6. In respect of the allegations contained in paragraph 3 of the Statement of Claim the Defendants:-
(a)admit that on the 20th May 1985, following the arrest, the plaintiff was taken into custody by the First Defendant;
(b)otherwise deny the allegations contained therein.
7. In respect of the allegations contained in paragraph 4 of the Statement of Claim the defendants:-
(a)admit that at or about 2.15 p.m. on 20th May, 1985 following the arrest of the plaintiff, the plaintiff appeared before the Magistrates Court at Holland Park constituted by Mr Dettori S.M. and was remanded to appear before the said Court on the Fourth day of July 1985;
(b)otherwise deny the allegations of fact contained therein.
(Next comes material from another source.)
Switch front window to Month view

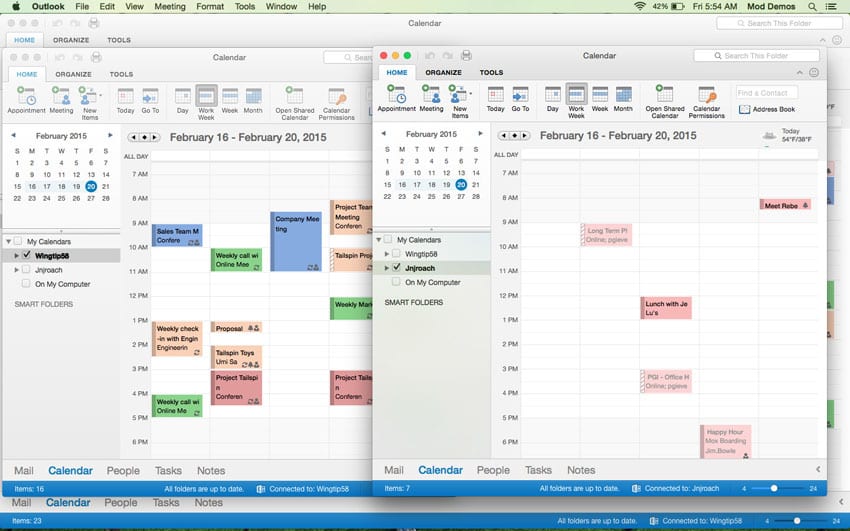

8. In respect of the allegations contained in paragraph 5 of the Statement of Claim the defendants:
(a)admit the said Court remanded the plaintiff on his own undertaking to appear at the said Court on the Fourth day of July 1985 for mention;
(b)otherwise deny the allegations of fact alleged in paragraph 5 of the Statement of Claim.
9. In respect of the allegations contained in paragraph 6A of the Statement of Claim the defendants:-
(a)admit that following the arrest of the plaintiff referred to in paragraph 5(a) herein the third defendant took over the conduct of the proceedings against the plaintiff;
(b)otherwise deny the facts alleged therein.
10. The defendants deny the allegations contained in paragraphs 2A, 4AA, 4A, 5A, 6C, 6D, 6E, 6F, 7 and 8 of the Statement of Claim.
11. Pursuant to the provisions of s. 25 of the Director of Prosecutions Act 1984 these proceedings are not maintainable against the defendants.
12. Save as aforesaid the defendants deny each and every allegation contained in the Statement of Claim."
The defendants sought orders that the plaintiff make further and better answers to interrogatories which were listed in a schedule to their summons. The interrogatories were delivered for the plaintiff’s examination on 16 March 1995 and answered by his affidavit affirmed on 28 October 1995. In addition, the defendants applied for an order that answers to four interrogatories (nos. 74(d), 77(b), 77(c), and 77(d)) be taken off the Court file on the ground that they contained scandalous matter, but that application was abandoned at the hearing. The defendants also applied for an order, in the alternative to one requiring the plaintiff to make further and better answers to twelve interrogatories in their schedule (nos. 78 to 89 inclusive), that the plaintiff provide further and better particulars of his further amended statement of claim.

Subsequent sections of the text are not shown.